In its website (www.luwaran.com), the MILF said Steven Rheault-Kihara, a political relations counselor in the Canadian Embassy in Manila, discussed with ranking leaders of the MILF last Thursday Canadas willingness to deploy a representative to the 60-member International Monitoring Team, which has been helping oversee the ceasefire for three years now.
Also present in the meeting, held in Darapanan, Sultan Kudarat, were MILF peace panel members Michael Mastura and Musib Buat.
The Canadian diplomat, however, clarified that the representative they intend to send to the monitoring team would function as a civilian observer who would oversee governance in areas covered by the ceasefire.
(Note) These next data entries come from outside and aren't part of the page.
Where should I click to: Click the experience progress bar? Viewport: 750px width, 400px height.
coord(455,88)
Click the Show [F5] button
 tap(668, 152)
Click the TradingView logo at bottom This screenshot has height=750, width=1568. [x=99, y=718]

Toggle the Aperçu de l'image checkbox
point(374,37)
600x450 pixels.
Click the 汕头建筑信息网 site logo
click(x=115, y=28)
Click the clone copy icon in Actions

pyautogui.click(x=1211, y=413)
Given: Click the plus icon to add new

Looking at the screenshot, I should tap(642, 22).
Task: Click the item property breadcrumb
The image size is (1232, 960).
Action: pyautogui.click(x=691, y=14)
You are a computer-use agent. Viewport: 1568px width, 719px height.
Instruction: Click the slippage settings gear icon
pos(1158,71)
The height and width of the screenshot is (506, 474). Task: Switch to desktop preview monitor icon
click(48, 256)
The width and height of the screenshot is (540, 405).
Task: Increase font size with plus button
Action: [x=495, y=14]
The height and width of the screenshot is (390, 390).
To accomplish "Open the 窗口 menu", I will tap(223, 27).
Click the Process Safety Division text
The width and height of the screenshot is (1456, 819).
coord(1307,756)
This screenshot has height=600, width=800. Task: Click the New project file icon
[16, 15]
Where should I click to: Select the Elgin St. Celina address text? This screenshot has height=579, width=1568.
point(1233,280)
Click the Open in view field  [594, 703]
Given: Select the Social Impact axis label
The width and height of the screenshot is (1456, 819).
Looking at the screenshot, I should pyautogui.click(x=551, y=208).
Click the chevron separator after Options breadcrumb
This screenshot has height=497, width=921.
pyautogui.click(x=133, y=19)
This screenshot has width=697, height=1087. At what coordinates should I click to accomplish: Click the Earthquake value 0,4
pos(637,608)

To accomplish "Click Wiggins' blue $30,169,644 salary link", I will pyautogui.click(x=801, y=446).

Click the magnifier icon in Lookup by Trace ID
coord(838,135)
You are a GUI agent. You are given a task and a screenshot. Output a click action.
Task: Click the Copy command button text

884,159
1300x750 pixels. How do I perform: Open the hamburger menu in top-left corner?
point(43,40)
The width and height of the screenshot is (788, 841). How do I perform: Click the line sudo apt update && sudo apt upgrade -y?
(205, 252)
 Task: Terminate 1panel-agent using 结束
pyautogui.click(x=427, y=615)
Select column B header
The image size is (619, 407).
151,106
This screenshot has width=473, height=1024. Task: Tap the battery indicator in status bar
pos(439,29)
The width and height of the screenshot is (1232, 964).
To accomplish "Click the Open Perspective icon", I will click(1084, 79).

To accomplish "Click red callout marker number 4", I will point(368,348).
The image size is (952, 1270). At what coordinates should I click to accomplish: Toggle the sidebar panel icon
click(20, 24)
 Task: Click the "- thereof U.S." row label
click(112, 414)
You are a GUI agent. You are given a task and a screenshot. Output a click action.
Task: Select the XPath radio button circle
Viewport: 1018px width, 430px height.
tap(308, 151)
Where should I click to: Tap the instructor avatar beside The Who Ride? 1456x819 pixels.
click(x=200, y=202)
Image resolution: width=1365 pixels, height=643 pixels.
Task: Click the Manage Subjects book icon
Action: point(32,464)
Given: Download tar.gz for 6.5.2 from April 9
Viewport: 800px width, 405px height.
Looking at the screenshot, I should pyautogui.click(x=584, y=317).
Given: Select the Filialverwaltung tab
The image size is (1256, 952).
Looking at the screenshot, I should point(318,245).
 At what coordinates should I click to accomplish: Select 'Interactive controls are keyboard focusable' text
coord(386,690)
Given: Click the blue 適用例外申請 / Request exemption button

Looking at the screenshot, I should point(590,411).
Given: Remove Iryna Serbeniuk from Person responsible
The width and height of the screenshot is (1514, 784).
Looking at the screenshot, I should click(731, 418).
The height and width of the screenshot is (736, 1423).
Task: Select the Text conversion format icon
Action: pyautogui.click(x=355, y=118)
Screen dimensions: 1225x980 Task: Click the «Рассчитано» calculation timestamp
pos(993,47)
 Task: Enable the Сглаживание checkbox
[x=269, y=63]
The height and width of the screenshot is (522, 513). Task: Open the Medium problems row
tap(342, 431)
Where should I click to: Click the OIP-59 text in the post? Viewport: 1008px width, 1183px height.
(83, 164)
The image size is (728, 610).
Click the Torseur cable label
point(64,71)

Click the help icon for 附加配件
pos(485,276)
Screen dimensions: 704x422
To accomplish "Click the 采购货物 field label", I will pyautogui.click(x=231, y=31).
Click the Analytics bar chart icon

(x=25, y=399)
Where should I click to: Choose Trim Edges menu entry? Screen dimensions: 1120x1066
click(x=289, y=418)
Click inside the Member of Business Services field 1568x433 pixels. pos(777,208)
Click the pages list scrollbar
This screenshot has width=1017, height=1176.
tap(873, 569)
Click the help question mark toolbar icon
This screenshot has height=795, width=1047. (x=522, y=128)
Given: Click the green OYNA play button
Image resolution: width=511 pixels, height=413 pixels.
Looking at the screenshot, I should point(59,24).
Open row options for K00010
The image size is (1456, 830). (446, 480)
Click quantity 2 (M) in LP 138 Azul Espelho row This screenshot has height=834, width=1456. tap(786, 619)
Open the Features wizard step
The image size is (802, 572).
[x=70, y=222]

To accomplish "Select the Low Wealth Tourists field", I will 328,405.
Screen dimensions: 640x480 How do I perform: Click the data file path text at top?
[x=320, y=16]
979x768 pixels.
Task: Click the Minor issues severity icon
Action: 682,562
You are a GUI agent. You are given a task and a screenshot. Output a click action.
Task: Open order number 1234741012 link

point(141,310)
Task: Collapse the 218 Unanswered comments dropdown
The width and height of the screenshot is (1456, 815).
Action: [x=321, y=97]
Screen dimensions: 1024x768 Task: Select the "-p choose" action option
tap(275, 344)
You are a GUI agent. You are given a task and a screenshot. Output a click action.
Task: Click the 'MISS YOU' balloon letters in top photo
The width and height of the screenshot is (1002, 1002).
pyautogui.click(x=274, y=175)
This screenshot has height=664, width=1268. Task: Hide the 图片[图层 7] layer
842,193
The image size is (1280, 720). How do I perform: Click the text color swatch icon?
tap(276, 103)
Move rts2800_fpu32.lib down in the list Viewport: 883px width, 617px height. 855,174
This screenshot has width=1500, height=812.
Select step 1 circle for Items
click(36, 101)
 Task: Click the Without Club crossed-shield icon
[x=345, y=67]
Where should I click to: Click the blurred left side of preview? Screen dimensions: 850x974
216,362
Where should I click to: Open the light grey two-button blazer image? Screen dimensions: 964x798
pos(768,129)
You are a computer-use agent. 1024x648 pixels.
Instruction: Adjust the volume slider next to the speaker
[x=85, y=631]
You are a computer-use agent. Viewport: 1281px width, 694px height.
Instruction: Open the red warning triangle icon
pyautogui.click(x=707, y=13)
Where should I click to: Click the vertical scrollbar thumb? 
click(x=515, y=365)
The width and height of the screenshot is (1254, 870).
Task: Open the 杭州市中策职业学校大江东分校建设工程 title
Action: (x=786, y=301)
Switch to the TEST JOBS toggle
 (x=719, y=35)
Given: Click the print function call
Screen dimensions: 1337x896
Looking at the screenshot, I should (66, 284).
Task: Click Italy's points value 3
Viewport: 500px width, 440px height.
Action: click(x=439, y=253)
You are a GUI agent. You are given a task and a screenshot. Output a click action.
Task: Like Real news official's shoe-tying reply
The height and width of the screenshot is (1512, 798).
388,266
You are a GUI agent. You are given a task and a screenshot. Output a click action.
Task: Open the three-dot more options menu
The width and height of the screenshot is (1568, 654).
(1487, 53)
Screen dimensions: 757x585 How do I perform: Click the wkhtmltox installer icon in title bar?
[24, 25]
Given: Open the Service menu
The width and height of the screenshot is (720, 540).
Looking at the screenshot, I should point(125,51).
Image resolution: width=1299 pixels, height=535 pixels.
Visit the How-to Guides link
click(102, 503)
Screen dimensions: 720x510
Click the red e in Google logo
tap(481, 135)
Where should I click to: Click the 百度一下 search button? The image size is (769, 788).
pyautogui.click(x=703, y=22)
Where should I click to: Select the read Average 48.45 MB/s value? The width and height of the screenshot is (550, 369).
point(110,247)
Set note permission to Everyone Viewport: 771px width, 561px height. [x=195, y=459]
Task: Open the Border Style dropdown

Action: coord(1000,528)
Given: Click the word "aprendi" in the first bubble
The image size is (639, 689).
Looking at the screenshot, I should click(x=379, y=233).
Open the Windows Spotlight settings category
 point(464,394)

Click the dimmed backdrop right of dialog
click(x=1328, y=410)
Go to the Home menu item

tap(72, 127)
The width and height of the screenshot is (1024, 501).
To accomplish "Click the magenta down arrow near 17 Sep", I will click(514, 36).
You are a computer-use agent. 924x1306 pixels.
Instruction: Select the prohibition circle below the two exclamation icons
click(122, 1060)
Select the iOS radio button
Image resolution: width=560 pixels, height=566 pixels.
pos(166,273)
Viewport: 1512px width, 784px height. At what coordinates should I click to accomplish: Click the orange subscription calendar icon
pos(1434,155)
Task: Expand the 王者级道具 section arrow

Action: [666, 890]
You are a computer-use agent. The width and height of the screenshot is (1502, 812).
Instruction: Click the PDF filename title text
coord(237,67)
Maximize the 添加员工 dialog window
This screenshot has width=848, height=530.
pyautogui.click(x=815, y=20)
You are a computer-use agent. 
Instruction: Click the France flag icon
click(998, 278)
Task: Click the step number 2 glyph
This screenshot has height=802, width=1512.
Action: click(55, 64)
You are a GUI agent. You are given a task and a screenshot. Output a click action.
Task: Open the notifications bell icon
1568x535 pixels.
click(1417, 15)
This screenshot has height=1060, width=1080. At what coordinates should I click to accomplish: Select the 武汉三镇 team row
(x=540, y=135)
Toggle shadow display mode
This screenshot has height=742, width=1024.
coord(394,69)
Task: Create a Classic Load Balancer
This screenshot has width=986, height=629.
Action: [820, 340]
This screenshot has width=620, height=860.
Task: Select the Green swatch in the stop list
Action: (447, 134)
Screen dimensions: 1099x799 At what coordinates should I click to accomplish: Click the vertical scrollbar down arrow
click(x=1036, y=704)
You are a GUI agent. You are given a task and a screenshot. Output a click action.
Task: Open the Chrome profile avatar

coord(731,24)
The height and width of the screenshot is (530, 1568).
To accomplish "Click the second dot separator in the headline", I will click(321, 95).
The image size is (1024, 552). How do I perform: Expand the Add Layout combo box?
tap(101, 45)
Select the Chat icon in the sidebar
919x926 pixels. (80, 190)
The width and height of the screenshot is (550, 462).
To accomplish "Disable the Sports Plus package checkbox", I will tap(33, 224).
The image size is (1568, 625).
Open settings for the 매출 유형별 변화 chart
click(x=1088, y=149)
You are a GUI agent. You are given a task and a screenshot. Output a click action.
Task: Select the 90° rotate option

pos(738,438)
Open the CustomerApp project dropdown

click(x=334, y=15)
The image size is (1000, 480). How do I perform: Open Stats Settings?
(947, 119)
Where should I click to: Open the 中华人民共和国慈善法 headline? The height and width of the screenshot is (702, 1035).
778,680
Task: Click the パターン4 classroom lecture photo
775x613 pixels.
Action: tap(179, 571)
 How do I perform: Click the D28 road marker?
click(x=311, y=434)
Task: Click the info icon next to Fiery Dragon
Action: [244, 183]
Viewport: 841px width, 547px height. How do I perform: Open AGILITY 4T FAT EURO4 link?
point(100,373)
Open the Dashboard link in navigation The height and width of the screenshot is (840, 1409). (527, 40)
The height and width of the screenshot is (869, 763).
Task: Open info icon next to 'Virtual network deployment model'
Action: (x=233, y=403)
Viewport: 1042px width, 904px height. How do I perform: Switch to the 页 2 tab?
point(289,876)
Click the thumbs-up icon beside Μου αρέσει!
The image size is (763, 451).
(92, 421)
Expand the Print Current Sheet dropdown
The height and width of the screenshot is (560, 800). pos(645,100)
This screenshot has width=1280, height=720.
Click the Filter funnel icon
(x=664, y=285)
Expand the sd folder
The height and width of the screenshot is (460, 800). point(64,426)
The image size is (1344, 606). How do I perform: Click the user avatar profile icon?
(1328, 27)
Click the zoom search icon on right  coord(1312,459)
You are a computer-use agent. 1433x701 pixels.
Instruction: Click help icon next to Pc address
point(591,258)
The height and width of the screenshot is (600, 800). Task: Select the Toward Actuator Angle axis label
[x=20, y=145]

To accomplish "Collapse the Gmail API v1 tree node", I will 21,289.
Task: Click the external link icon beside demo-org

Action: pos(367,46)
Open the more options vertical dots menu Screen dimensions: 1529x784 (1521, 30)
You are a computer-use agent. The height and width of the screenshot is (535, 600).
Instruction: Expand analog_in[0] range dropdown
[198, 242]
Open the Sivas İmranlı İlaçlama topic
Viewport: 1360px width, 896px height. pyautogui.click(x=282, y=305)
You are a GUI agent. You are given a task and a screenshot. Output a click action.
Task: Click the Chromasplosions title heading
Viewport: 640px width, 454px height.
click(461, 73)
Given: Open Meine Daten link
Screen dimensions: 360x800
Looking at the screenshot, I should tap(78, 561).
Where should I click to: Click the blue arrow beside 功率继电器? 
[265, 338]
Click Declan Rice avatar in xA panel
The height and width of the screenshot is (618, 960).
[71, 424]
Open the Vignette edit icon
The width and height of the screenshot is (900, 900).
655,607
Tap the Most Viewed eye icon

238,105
The 60-member monitoring team is composed of police and military officers from Malaysia, Brunei, Libya and a rehabilitation expert from Japan.
Canada, through the Canadian International Development Agency (CIDA), has been helping strengthen governance in remote ARMM towns in the 1990s through its Local Government Support Program (LGSP).
The ARMMs LGSP office, managed by Merlinda Hussien, has since implemented more than 200 capability-building projects involving different sectors, including the religious and political communities in the autonomous region, as part of Canadas effort of helping decentralize governance in far-flung communities.
Among the towns that benefited from LGSP were Sultan Kudarat and Datu Paglas, now the economic hubs of the first and second districts in Maguindanao, respectively.
Rheault-Kihara told the MILF representatives that Canada has expertise on governance, particularly in helping manage the affairs of indigenous folks, which they call "first nations" in their country.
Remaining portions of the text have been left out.